Дверь в легендарном кабинете Любимова украсил своей росписью Неизвестный. Первые штрихи он нанес буквально накануне своего изгнания в 1976-м, как бы на прощание. А навестив Москву в 1999 году, завершил работу…
Общительный, дружелюбно настроенный, внешне компанейский Эрнст и в самом деле был одиноким волком. Он говорил: «Моя свобода — одиночество. По существу, одиночество — моя профессия… Вот и Роден писал: художник, не бойся быть один; если ты искренен, то рано или поздно к тебе по тропинкам придут другие».

▸ ИСХОДНЫЕ ДАННЫЕ
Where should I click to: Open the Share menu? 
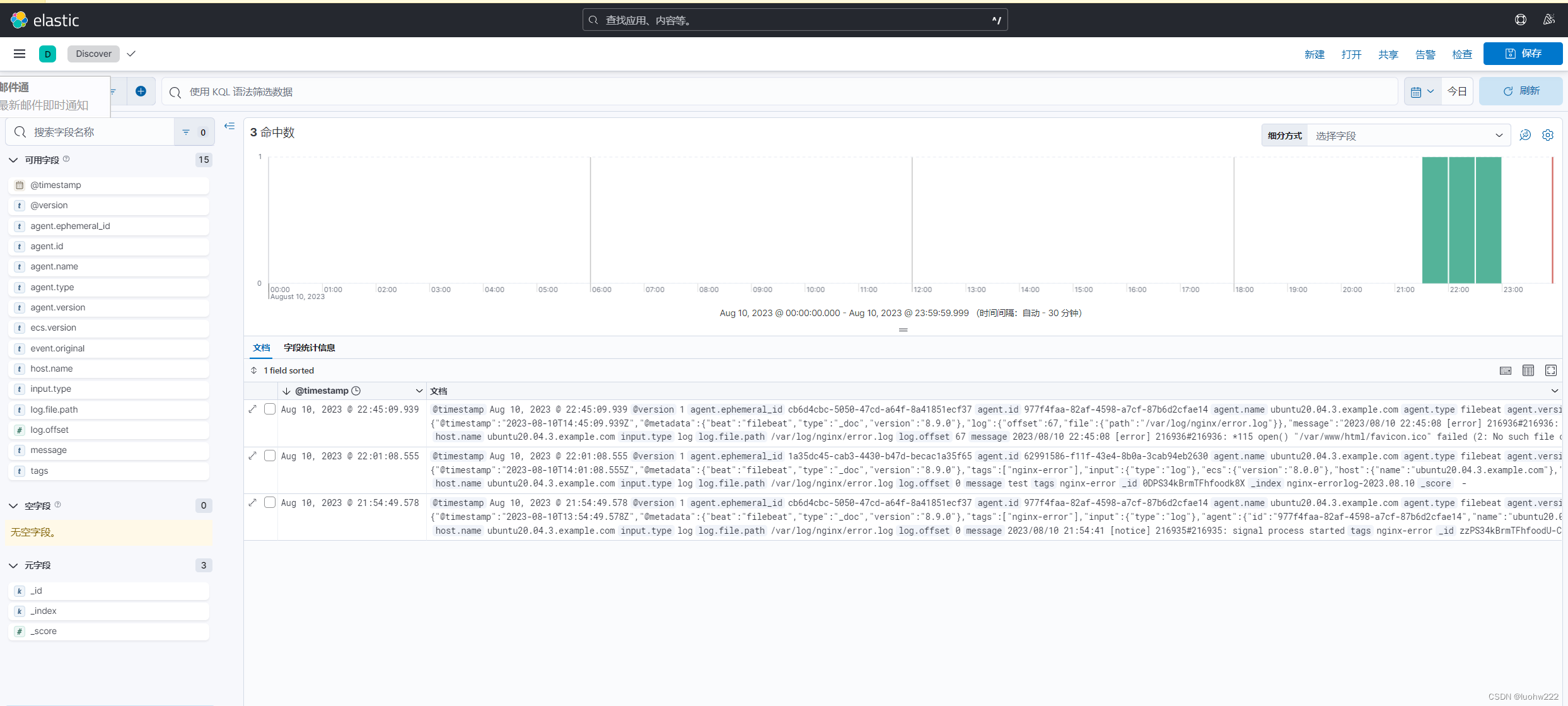tap(1388, 54)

▸ ЗАДАНИЕ
Продолжите отрывок об Эрнсте Неизвестном, начав сразу после его последнего предложения. Материал приведен отдельно и к отрывку не относится.

▸ ОТВЕТ
Даже свои дня рождения Неизвестный обычно начинал праздновать один и с бутылкой, и только потом с друзьями. Ему нравилось сидеть и итожить минувший год наедине с самим собой, о многом думая и попивая потихонечку… Друзья эту традицию знали и подтягивались попозже. Точно так же, в одиночестве, Эрнст начинал встречать и каждый новый год…
* * *
Во время той памятной встречи в Манеже Хрущев, в упор глядя на Неизвестного, говорил:
— Если бы вы были председателем Совета Министров, так вы, наверное, всех своих противников давно бы в котле сварили. Мы вас в котле варить не будем, но и содействовать вам тоже… Советую, уезжайте за границу. Может быть, вы будете капиталистом. Поживете в «свободном мире» и узнаете, что к чему. А на это говно собачье мы не будем тратить ни копейки.
— Не хочу я никуда ехать, — отмахнулся Эрнст.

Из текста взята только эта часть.